- [Exercise directions]:
Please make an exact transcription of all the data that follows.

- [Information provided]:
..........
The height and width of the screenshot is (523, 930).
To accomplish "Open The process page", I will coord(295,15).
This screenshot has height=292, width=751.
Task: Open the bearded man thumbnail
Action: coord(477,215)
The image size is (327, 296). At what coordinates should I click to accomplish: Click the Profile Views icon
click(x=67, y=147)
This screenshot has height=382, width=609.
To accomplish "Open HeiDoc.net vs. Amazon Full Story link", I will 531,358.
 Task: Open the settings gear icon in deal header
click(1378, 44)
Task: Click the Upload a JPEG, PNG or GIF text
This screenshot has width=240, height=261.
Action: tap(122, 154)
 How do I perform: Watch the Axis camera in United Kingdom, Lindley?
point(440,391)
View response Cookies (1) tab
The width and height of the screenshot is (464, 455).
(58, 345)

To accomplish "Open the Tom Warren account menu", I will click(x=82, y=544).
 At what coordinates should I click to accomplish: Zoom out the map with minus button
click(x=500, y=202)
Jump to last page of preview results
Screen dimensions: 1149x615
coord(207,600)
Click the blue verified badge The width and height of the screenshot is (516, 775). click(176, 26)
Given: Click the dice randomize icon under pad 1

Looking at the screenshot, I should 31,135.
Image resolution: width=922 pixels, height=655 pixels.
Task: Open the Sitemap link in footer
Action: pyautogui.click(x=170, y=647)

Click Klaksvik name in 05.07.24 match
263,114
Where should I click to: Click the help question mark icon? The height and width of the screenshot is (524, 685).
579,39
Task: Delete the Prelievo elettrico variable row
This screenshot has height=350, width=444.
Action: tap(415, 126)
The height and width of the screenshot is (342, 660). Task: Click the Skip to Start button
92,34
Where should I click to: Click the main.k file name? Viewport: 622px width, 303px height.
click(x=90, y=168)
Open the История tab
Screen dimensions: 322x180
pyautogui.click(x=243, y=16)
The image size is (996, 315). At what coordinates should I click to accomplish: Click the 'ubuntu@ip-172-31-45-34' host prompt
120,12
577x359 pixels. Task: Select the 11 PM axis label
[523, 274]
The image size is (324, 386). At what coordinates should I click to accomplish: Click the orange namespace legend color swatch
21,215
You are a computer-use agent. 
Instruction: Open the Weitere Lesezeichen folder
..........
- [Solution for this exercise]:
The height and width of the screenshot is (523, 930).
To accomplish "Open The process page", I will coord(295,15).
This screenshot has height=292, width=751.
Task: Open the bearded man thumbnail
Action: coord(477,215)
The image size is (327, 296). At what coordinates should I click to accomplish: Click the Profile Views icon
click(x=67, y=147)
This screenshot has height=382, width=609.
To accomplish "Open HeiDoc.net vs. Amazon Full Story link", I will 531,358.
 Task: Open the settings gear icon in deal header
click(1378, 44)
Task: Click the Upload a JPEG, PNG or GIF text
This screenshot has width=240, height=261.
Action: tap(122, 154)
 How do I perform: Watch the Axis camera in United Kingdom, Lindley?
point(440,391)
View response Cookies (1) tab
The width and height of the screenshot is (464, 455).
(58, 345)

To accomplish "Open the Tom Warren account menu", I will click(x=82, y=544).
 At what coordinates should I click to accomplish: Zoom out the map with minus button
click(x=500, y=202)
Jump to last page of preview results
Screen dimensions: 1149x615
coord(207,600)
Click the blue verified badge The width and height of the screenshot is (516, 775). click(176, 26)
Given: Click the dice randomize icon under pad 1

Looking at the screenshot, I should 31,135.
Image resolution: width=922 pixels, height=655 pixels.
Task: Open the Sitemap link in footer
Action: pyautogui.click(x=170, y=647)

Click Klaksvik name in 05.07.24 match
263,114
Where should I click to: Click the help question mark icon? The height and width of the screenshot is (524, 685).
579,39
Task: Delete the Prelievo elettrico variable row
This screenshot has height=350, width=444.
Action: tap(415, 126)
The height and width of the screenshot is (342, 660). Task: Click the Skip to Start button
92,34
Where should I click to: Click the main.k file name? Viewport: 622px width, 303px height.
click(x=90, y=168)
Open the История tab
Screen dimensions: 322x180
pyautogui.click(x=243, y=16)
The image size is (996, 315). At what coordinates should I click to accomplish: Click the 'ubuntu@ip-172-31-45-34' host prompt
120,12
577x359 pixels. Task: Select the 11 PM axis label
[523, 274]
The image size is (324, 386). At what coordinates should I click to accomplish: Click the orange namespace legend color swatch
21,215
You are a computer-use agent. 
Instruction: Open the Weitere Lesezeichen folder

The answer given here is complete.